About this exercise:
All lines from the one containing "LINUX.ORG.RU (26, 6)" through the end of the data below must be reproduced exactly, and no others.

Stored records
--*--

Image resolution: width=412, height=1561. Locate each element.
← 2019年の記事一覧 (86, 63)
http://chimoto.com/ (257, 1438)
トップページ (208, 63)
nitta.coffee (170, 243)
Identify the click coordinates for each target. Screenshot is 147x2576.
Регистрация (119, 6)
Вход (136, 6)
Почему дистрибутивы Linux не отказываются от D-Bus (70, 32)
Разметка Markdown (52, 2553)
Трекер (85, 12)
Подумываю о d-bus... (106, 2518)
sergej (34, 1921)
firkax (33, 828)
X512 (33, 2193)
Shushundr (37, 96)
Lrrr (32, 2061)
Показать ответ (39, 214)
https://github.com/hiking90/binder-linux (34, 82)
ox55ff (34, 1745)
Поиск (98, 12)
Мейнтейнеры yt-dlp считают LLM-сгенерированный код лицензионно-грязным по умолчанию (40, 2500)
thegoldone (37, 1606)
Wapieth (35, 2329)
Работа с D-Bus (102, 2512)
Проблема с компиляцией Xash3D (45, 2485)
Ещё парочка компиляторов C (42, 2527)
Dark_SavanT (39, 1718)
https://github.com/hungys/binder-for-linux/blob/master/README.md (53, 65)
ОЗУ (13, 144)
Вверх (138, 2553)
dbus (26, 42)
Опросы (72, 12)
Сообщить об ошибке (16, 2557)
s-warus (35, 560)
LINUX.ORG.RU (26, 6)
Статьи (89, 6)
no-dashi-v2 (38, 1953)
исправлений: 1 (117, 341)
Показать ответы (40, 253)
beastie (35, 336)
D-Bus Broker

--*--

Output for this exercise:
LINUX.ORG.RU (26, 6)
Статьи (89, 6)
no-dashi-v2 (38, 1953)
исправлений: 1 (117, 341)
Показать ответы (40, 253)
beastie (35, 336)
D-Bus Broker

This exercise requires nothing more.